▶ _Excerpted passage_:
-=-=-

Art Carden isn’t much impressed with Ezra Klein’s and Derek Thompson’s book Abundance. A slice:
It is maddening, then, to read over and over again that they believe more government is the solution. After chronicling example after example of how coercion creates pathological incentives that restrict even the most well-meaning civil servant’s best intentions, they conclude that they just need to fiddle with things a bit to unleash the full power of good intentions. After all, they argue, if it works in Denmark, why can’t it work here? That question, I take it, is rhetorical, but it’s akin to looking at a map of the Birmingham, Alabama, metropolitan area and asking, “If it works so well in the posh and very exclusive suburbs, why can’t it work in Birmingham proper?”
The book’s discussion of Operation Warp Speed, which delivered COVID-19 vaccines in December 2020, also rings hollow. First, giving the government credit for Operation Warp Speed is a lot like giving the government credit for ending Jim Crow. Scientists had sequenced the COVID-19 genome on January 11, 2020. Moderna had cooked up its first batch of vaccines two days later. That the FDA got out of the way just enough for Moderna to roll out a vaccine almost a whole year later is anything but a victory.
Wisdom from Walter Olson: “Protect opponents’ legal rights, and you protect your own.”

-=-=-

▶ _Data listing_:
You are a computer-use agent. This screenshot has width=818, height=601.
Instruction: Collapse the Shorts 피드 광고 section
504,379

-=-=-

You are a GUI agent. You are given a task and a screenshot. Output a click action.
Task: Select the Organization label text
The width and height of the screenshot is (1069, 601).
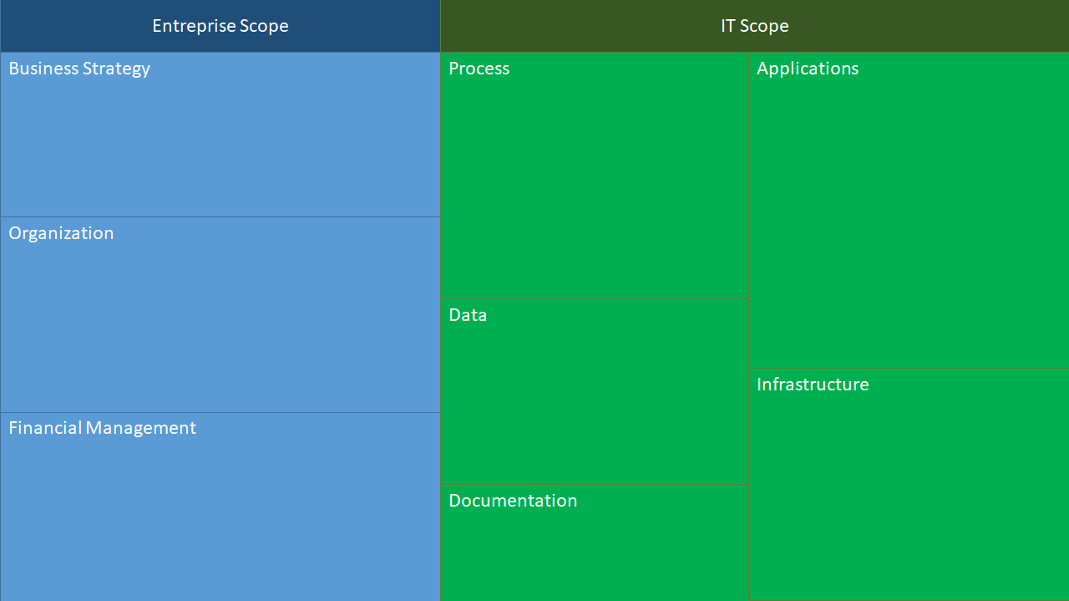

-=-=-

▶ _Work to complete_: In the passage about the book Abundance, on what date had scientists sequenced the COVID-19 genome?

▶ _Finished task_: January 11, 2020